[Text]
>> Start

# Mr StevieB - moving to Almería



## StevieB (Dec 27, 2014)

Hi, My wife and I are moving to Almeria region in early 2015, just wondering what work if any is available for experienced copier / printer engineer. Dont have to work but it would be handy to get equivelent of National Insurance .


----------



## xabiaxica (Jun 23, 2009)

StevieB said:


> Hi, My wife and I are moving to Almeria region in early 2015, just wondering what work if any is available for experienced copier / printer engineer. Dont have to work but it would be handy to get equivelent of National Insurance .


:welcome:

I have no idea if there is that kind of work available in that area - but if you don't _have to_ work then that shouldn't be a problem!


have a look at the http://www.expatforum.com/expats/sp...-living-spain/2725-faqs-lots-useful-info.html thread - there's lots of info there about the red tape of moving here


whereabouts in Almería?


----------



## Leper (May 12, 2010)

Hi Steve. As a part-time inhabitant of Mojacar Playa Costa Almeria, I think I can reliably inform you that you have little or no chance of acquiring work. 

But, you don't need it anyway, so come to Costa Almeria and enjoy the warm temperatures.


----------



## StevieB (Dec 27, 2014)

Thanks for the info, much appreciated. I dont know exactly where my wife and I will finally decide on in Almeria, there are so many things to take into consideration. For instance we are aware that several areas have been badly affected by flooding in recent years like Mojacar Playa, palomaris and even inland ie Turre. I think we will be more likely to buy a property slightly inland rather than on the coast but each has it's merits. Luckily we can stay with my uncle while we find the right place. Any advice on areas to avoid would be welcome, we recently came across a site titled My Neighbours from Hell, regarding some unfortunate situation on Huerto Nueva, Los Gallardos which we dont want to land in the middle of for example.


----------

>> End

[Recorded data]

>> Start

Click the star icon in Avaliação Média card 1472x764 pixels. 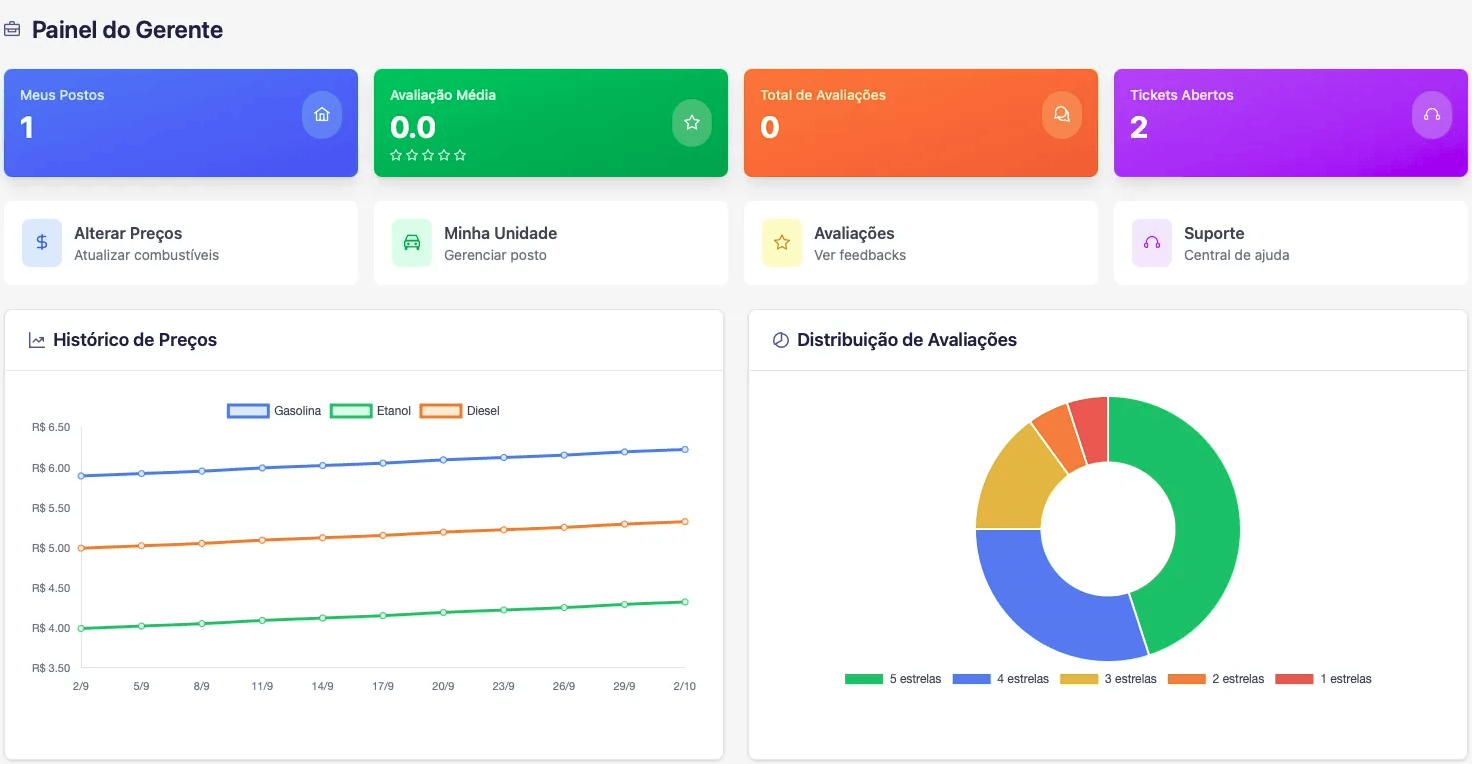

>> End

[Challenge] Return the portion of the Almería thread between "## xabiaxica (Jun" and "be a problem!", inclusive, reproduced verbatim.

[Answer to this exercise]
## xabiaxica (Jun 23, 2009)

StevieB said:


> Hi, My wife and I are moving to Almeria region in early 2015, just wondering what work if any is available for experienced copier / printer engineer. Dont have to work but it would be handy to get equivelent of National Insurance .


:welcome:

I have no idea if there is that kind of work available in that area - but if you don't _have to_ work then that shouldn't be a problem!